Why do people vote Republican (or, in Australia, for the Liberal Party)?

| February 5, 2009

In a long essay at EDGE, moral psychologist Jonathan Haidt asks, "What makes people vote Republican?" He puts it down to differing moral values systems.

In a long essay at EDGE, moral psychologist Jonathan Haidt asks, "What makes people vote Republican?" He puts it down to differing moral values systems:

First, people in all cultures are emotionally responsive to suffering and harm, particularly violent harm, and so nearly all cultures have norms or laws to protect individuals and to encourage care for the most vulnerable. Second, people in all cultures are emotionally responsive to issues of fairness and reciprocity, which often expand into notions of rights and justice. Philosophical efforts to justify liberal democracies and egalitarian social contracts invariably rely heavily on intuitions about fairness and reciprocity.

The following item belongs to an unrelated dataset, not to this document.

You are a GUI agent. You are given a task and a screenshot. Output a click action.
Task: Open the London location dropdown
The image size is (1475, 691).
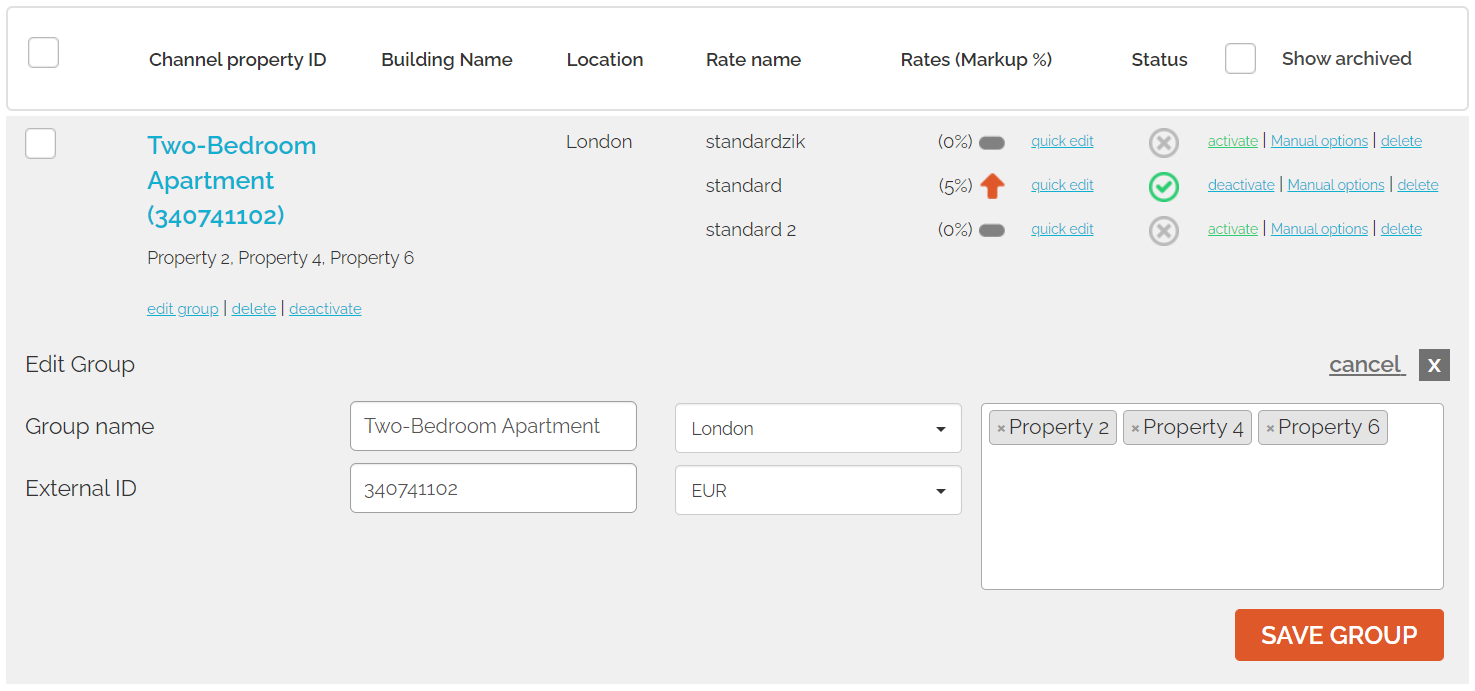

But conservatives also attach much more importance than liberals to three additiional principles:

ingroup/loyalty (involving mechanisms that evolved during the long human history of tribalism), authority/respect (involving ancient primate mechanisms for managing social rank, tempered by the obligation of superiors to protect and provide for subordinates), and purity/sanctity (a relatively new part of the moral mind, related to the evolution of disgust, that makes us see carnality as degrading and renunciation as noble).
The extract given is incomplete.